Des centaines de Soudanais sont descendus dans les rues de la capitale au petit matin, laissant éclater leur joie et clamant "Le sang des martyrs n'a pas coulé pour rien", en référence aux victimes de la répression des manifestations ces derniers mois.
Après deux nuits de négociations, le Conseil militaire, au pouvoir depuis la destitution du président Omar el-Béchir le 11 avril, et les meneurs du mouvement de protestation se sont accordés sur le principe d'une présidence alternée à la tête de la future instance qui doit diriger la transition pendant trois ans.
C'était le principal point de discorde entre les deux parties qui avaient suspendu les discussions le 20 mai, faute d'accord.
La tension s'était encore accrue après la violente dispersion d'un sit-in devant le siège de l'armée à Khartoum le 3 juin, un drame qui a fait plusieurs dizaines de morts parmi les manifestants et des centaines de blessés.
"Nous avons traversé une phase difficile.Nous avons souvent eu le sentiment que notre révolution avait été détournée, mais aujourd'hui nous pouvons célébrer notre victoire", s'est félicité Mohamed Hussein, en observant les scènes de liesse, accompagné de ses enfants.
Aucun membre des forces de sécurité ou des paramilitaires des redoutées Forces de soutien rapide (RSF), n'était présent pendant ces défilés, a constaté un journaliste de l'AFP.
Dans la rue, les Soudanais continuent toutefois de réclamer un "gouvernement civil" et sur les réseaux sociaux, beaucoup restent prudents et ne font pas confiance aux militaires.
"Ce n'est pas fini, mais les règles du jeu ont changé.On doit être malin maintenant", a mis en garde un internaute sur Twitter.Plus sceptique, un autre a écrit, "Ce n'est pas pour ça que nos martyrs sont morts".
- "Alternance" -
Le Conseil militaire, qui a pris les rênes du pays avec la destitution et l'arrestation en avril de M. Béchir, était engagé depuis dans un bras de fer avec le mouvement de contestation.
Grâce à des médiateurs éthiopiens et de l'Union africaine (UA), les deux camps ont repris le dialogue mercredi.
"Les deux parties se sont mis d'accord sur l'instauration d'un conseil souverain, avec une alternance entre les militaires et les civils, pour une période de trois ans ou un peu plus", a expliqué le médiateur de l'UA, Mohamed El-Hacen Lebatt, lors d'une conférence de presse vendredi, sans donner plus de détails sur le mécanisme qui sera mis en place.
Selon le plan de transition établi par les médiateurs et négocié ces derniers jours par les deux parties, l'instance devait initialement être présidée par un militaire pendant 18 mois, avant qu'un civil ne prenne la relève jusqu'à la fin de la transition.
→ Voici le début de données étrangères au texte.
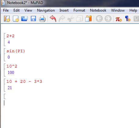Open the Notebook menu

pos(98,10)
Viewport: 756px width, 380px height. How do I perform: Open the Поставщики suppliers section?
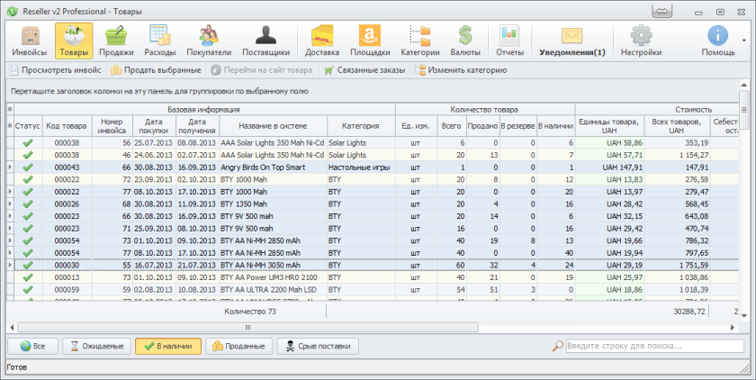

Le conseil sera composé de six civils, dont cinq issus de l'ALC, et de cinq militaires, avait annoncé à l'AFP un leader de la contestation, Ahmed Rabie.
- "Prochaine phase" -
Le ministre d'Etat émirati aux Affaires étrangères, Anwar Gargash, a salué l'accord vendredi.
"Nous espérons que la prochaine phase sera celle de l'établissement d'un système constitutionnel solide qui renforce le rôle des institutions avec un large soutien populaire et national", a-t-il déclaré sur Twitter.
Le numéro deux du Conseil militaire, le général Mohammed Hamdan Daglo, surnommé "Hemeidti", a salué l'accord tôt vendredi.
"Nous voulons rassurer toutes les forces politiques (...) et tous ceux qui ont participé au changement", a-t-il dit."Cet accord sera complet, il n'exclura personne et inclura toutes les ambitions du peuple."
Les deux camps se sont aussi mis d'accord pour "une enquête minutieuse, transparente, nationale et indépendante, sur les différents incidents violents malheureux qu'a connu le pays ces dernières semaines", a souligné M. Lebatt.
La contestation réclamait depuis des semaines une enquête indépendante et internationale sur la dispersion du sit-in le 3 juin, ce que les généraux avaient refusé après avoir mis sur pied leur propre comité d'investigation militaire.
Depuis le 3 juin, la répression a fait 136 morts, dont une centaine dans la seule dispersion du sit-in devant le siège de l'armée à Khartoum, selon un comité de médecins proche de la contestation.Les autorités évoquent un bilan de 71 morts depuis la même date.
Des dizaines d'autres personnes avaient été tuées dans la répression des manifestations après le déclenchement du mouvement le jour de la décision du gouvernement de tripler le prix du pain le 19 décembre.